Der Euro hat am Dienstag nicht von robusten Stimmungsindikatoren profitieren können. Im Mittagshandel kostete die Gemeinschaftswährung 1,1235 US-Dollar und damit in etwa so viel wie am Morgen. Zum Franken gab der Euro derweil leicht nach, blieb aber oberhalb der Marke von 1,09.
23.05.2017 13:57

Ein Euro kostet am Mittag 1,0919 nach 1,0939 CHF am Morgen. Aus charttechnischer Perspektive trübe sich die Lage etwas ein, heisst es in einem Devisenkommentar von Helaba. Nächste Unterstützung sehen die Experten bei 1,0890 CHF, ab dann sei der Weg bis 1,08 offen. Derweil gab auch der US-Dollar zum Franken etwas nach und kostet am Dienstagmittag 0,9719 CHF nach 0,9740 CHF am Morgen.

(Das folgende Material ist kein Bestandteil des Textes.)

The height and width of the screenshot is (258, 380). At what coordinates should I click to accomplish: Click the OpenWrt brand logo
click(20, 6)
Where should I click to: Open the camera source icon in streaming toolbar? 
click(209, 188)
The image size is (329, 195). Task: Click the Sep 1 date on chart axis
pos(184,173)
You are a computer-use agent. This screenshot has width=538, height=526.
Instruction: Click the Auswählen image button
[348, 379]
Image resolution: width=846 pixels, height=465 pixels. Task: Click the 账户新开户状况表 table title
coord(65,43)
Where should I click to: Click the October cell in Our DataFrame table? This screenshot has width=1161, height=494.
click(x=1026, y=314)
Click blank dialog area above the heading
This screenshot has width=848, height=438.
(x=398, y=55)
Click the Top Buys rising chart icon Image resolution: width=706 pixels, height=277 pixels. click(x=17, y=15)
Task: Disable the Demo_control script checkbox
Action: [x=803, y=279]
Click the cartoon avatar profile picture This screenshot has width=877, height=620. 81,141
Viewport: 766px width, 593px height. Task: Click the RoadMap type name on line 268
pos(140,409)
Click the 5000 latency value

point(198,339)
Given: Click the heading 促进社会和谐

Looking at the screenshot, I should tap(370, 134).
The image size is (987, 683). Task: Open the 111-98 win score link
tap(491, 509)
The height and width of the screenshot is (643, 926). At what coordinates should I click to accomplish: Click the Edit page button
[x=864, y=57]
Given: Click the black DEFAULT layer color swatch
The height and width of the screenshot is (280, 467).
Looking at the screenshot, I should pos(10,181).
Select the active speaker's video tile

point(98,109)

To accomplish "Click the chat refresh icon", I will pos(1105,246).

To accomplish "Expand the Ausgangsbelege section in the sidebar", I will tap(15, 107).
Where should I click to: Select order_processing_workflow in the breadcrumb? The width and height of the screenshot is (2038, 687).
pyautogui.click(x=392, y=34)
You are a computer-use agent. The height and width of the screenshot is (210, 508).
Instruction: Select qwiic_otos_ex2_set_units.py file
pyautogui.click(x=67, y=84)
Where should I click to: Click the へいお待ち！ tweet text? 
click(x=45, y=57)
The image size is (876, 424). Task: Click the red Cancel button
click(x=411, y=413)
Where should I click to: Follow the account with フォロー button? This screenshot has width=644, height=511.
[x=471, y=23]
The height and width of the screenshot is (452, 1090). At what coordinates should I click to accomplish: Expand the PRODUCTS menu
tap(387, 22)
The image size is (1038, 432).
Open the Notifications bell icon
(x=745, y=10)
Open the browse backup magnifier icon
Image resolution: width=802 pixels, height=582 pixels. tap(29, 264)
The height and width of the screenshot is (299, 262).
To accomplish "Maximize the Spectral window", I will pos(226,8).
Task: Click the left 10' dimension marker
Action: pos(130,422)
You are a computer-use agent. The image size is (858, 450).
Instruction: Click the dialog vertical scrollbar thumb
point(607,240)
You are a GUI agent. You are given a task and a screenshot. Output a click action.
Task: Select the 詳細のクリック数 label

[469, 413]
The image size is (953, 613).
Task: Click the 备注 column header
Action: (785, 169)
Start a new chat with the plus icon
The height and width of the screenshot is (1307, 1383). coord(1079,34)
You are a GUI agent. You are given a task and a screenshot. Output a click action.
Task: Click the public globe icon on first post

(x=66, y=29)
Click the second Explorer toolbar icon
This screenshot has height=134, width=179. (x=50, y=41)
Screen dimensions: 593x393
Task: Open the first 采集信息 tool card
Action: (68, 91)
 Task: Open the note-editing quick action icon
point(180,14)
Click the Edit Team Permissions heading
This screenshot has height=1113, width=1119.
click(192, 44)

Neue Wirtschaftsumfragen deuten unterdessen auf ein anhaltend robustes Wachstum in Deutschland und dem Euroraum hin. Das Ifo-Geschäftsklima für die deutsche Wirtschaft stieg im Mai auf den höchsten Stand seit der deutschen Wiedervereinigung, der Einkaufsmanagerindex für die Eurozone hielt sich auf dem höchsten Stand seit sechs Jahren. Die Umfrageergebnisse signalisierten ein stärkeres Wachstum, kommentierte das britische Analysehaus Capital Economics.

In den USA werden im Nachmittagshandel Konjunkturdaten vom Häusermarkt veröffentlicht. Daneben stehen die amerikanischen Pendants zu den europäischen Einkaufsmanagerindizes an. Verglichen mit dem US-Einkaufsmanagerindex ISM ist die Marktrelevanz der vom Institut IHS Markit veröffentlichten Zahlen geringer.